# My B14... Come on in!



## Dynamitega (Feb 24, 2003)

The link is below... my site is updated a lot. But, I finally decided to make an official thread for it.

The site has lots of pics and has a list of all mods, etc. If you need help with something, I can help... let me know.


----------



## ga16det (Sep 20, 2002)

looks clean. now get out the mod stick and hit that thing!!


----------



## whiteb14 (Jul 7, 2002)

very nice... u look like another SE-L imposter  (we recognize our own kind)


----------



## Dynamitega (Feb 24, 2003)

whiteb14 said:


> *very nice... u look like another SE-L imposter  (we recognize our own kind) *


lol... that's the look I'm going for, but... I'm going to keep the GXE letters on it and be proud. Just for people to see that it didn't come all stock like that. 

If I would've known anything about cars when I got that... I would've looked for an SE


----------



## whiteb14 (Jul 7, 2002)

*LOL*



Dynamitega said:


> *lol... that's the look I'm going for, but... I'm going to keep the GXE letters on it and be proud. Just for people to see that it didn't come all stock like that.
> 
> If I would've known anything about cars when I got that... I would've looked for an SE  *


ME 2! after i bought my ride and learned about sentra's in general i wouldve wished to have bought the SE!! minus the engine... i just need the skirts and the rear spoiler. i did a 98 bumper front and rear swap, b14 se-r rims, and i just installed my oem fogs a week ago. next week im getting the 98 grille... it NEVER ENDS!


----------



## Dynamitega (Feb 24, 2003)

How did the OEM fog light install go? How long did it take you? How much experience did you have before hand? I'm planning to do that in a month or so.


----------



## Dynamitega (Feb 24, 2003)

ga16det said:


> *looks clean. now get out the mod stick and hit that thing!!  *


It's getting hit with that stick now as I type... Spoiler is getting put on, 3rd brake light is getting shaved off, and the trunk center bar is getting painted. Yay, the back won't look as gay anymore!


----------



## LIUSPEED (May 29, 2002)

Dynamitega...

your car color is like mine.. are u gonna change your color or you gonna leave it stock.

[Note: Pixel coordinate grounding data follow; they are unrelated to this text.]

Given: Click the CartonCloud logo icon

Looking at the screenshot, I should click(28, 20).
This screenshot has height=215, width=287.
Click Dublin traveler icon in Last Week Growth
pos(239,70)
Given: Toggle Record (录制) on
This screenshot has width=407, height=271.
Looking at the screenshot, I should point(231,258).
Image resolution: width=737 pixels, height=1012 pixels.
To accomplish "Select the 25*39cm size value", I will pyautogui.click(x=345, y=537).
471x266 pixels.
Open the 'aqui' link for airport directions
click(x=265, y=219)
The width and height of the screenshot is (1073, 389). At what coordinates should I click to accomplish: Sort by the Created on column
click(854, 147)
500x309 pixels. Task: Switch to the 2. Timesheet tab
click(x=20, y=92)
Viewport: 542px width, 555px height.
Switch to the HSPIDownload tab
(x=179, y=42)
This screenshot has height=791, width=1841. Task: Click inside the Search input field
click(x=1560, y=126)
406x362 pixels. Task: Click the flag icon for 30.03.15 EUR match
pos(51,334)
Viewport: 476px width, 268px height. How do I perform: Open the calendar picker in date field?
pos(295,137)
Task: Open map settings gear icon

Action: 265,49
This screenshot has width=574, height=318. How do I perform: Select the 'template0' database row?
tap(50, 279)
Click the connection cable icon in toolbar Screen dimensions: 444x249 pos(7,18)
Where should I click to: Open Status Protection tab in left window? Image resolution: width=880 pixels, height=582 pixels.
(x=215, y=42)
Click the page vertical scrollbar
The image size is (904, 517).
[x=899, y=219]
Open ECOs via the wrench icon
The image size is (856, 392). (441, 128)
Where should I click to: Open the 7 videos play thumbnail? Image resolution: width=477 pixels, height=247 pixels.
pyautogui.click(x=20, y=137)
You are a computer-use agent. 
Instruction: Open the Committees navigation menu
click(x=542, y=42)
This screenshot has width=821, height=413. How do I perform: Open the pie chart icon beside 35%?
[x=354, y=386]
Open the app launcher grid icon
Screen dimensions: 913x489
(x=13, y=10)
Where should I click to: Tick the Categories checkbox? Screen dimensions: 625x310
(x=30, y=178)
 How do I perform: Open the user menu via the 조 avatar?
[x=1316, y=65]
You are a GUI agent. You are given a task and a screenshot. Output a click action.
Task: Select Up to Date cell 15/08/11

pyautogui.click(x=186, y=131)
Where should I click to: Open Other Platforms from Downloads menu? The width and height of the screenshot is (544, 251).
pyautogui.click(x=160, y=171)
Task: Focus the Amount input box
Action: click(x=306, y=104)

cuz i hate my stock color.


----------



## whiteb14 (Jul 7, 2002)

*...*



Dynamitega said:


> *How did the OEM fog light install go? How long did it take you? How much experience did you have before hand? I'm planning to do that in a month or so. *


the install took me about 2 hours... i took my time though. the only thing that sucks is that u have to remove the front bumper in order to have the sufficient space to get them on. after that it was a breeze. i connected them to the parking lights. all in all they look nice ill be posting pics later on this week.


----------



## Dynamitega (Feb 24, 2003)

LIUSPEED said:


> *Dynamitega...
> 
> your car color is like mine.. are u gonna change your color or you gonna leave it stock.
> 
> cuz i hate my stock color. *


I'm going to be keeping it the same... I like the exterior color. If you keep it clean and polished, it really looks nice. It's not the more traditional color Silver, but it looks pretty silver in the sunlight. I would probably like a charcoal exterior color more like some of the new 350z's, but it'd cost too much for what it's worth to repaint the whole car. I'd rather spend that money on an engine swap or saving it for my 350z


----------



## LIUSPEED (May 29, 2002)

drools.. 350 Z silver .. so purty.. 

or should i paint my car spec v yellow... rofl .


----------



## sethwas (Apr 30, 2002)

Hey,
You have my exact car in the same trim just in a different color (even same center rear bar with big reverse reflectors). For some reason the paint is real deep (as opposed to other year sentras). I wouldn't re-paint it because you won't be able to remath that luster for cheap. Just wax it onece a month or so and it will be shiny as new.

Seth

P.S. You look like you live in the valley (like calabasus). Where in So. California exactly?


----------



## Dynamitega (Feb 24, 2003)

Near Irvine... if I told you the city, most wouldn't know what I was talking about, lol.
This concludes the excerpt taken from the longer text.